Once these things get put in place, its very hard to dismantle them. Papers that go against the grain or do not pay sufficient dues to the work of the previous experts will not get published, unless they are so technically proficient that they are undeniable. There is a significant cost to this, as people who point out that the wrong thing is bullshit too early in their career are going to have a hard time getting funding and staying a scientist. Sloppy work that is not too disruptive will still get published, as long as it fits whatever the peer reviewers already thought was true. Publications lead to more research grants granted to the lab that publishes, and the establishment of new, funded grants to study the imaginary phenomena more deeply. Professors, seeking accolades and achievement continue to push and find things that fit within the imaginary system. These professors know a lot of words to describe their actually non-existent phenomena, and anyone who thinks it’s wrong simply doesn’t understand it as well as them.
This is why most biological studies are not replicable. This Slate piece does a nice job of communicating the scale of the issue. Biologists are working with complex systems in which we cannot see 99.9% of the things going on. If you run enough experiments, with enough conditions, you will find something that fits within the imaginary system. But for a system built on teetering, fragile, and hyper specific knowledge, good luck trying to make it happen again. The problem (mostly) isn’t dishonesty, or taking bad notes, its that our understanding of how things work in biology is fundamentally lacking.

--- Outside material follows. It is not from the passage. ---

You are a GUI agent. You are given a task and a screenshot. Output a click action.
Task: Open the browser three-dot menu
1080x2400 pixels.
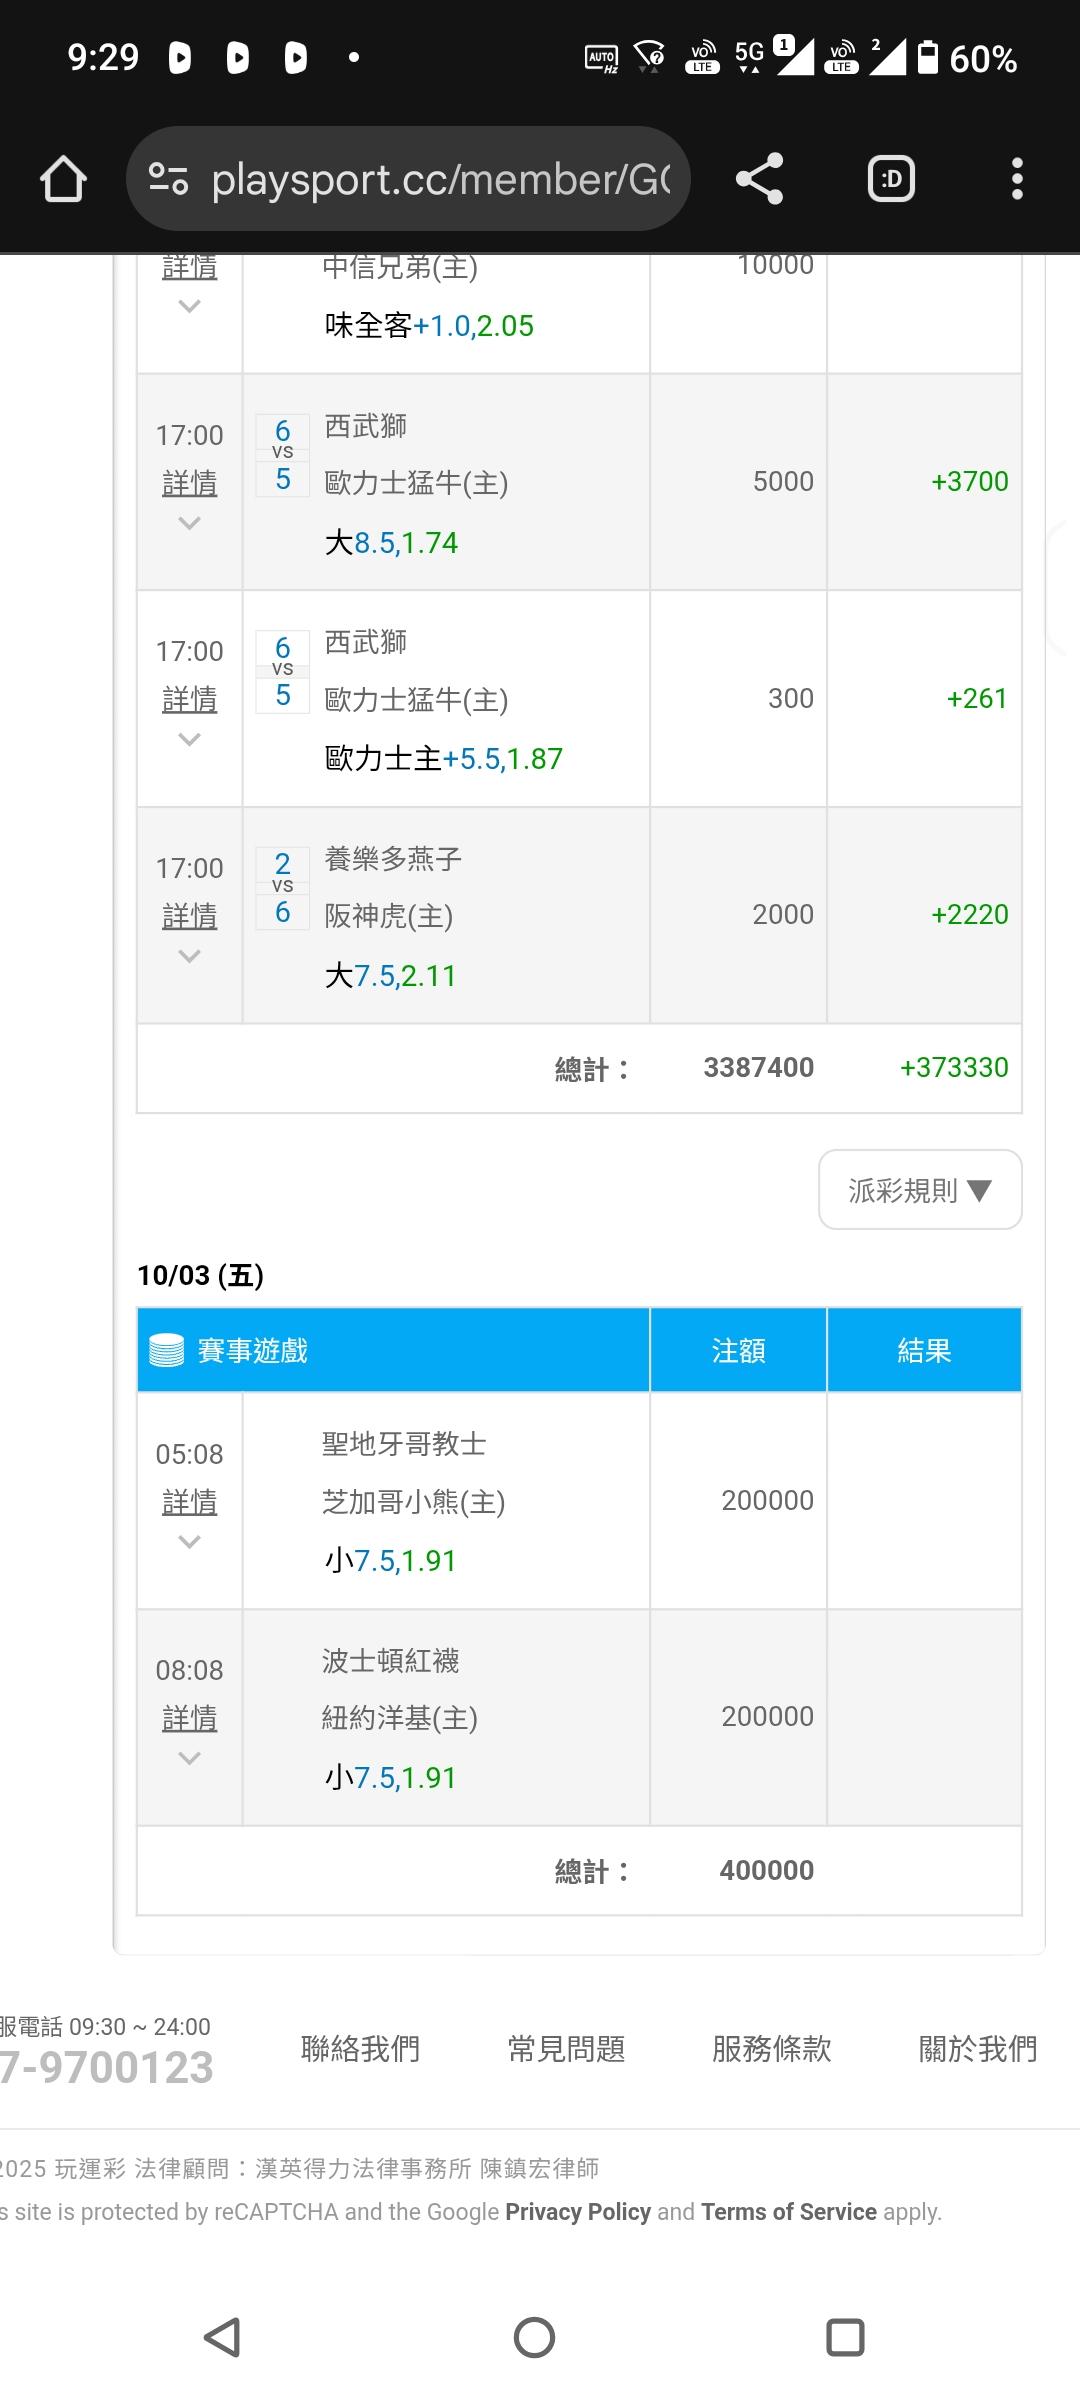[1017, 180]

BUT: most of our knowledge being wrong doesn’t mean that we cannot generate true knowledge, or that all knowledge is wrong. Well controlled experiments will generate knowledge with predictive power. The fact that some studies do repeat is evidence of that. With a careful eye and a skeptical mind it is possible to read a field of literature, and find which assumptions are likely to be true, and design experiments to test the other assumptions. The imaginary system hits a wall, as its predictive power is limited by how true it actually is. The real system that underlies it does not hit a wall until it has perfectly described the physical phenomena.
Read papers with the presumption that it’s not true, and only allow yourself to be convinced by the data, never the text. The supplementary figures are where the real data is.
Eventually, these false systems fall apart. This is Thomas Kuhn’s concept of a paradigm shift. The knowledge we have from published papers is a smattering of cause and effect, but the structures constructed around them do not describe the true underlying behavior of the system. But, eventually, the tools to investigate phenomena get better, and the old guard dies; clutching a pipette and a rejection rubber stamp. The arc of science is long but it bends towards truth.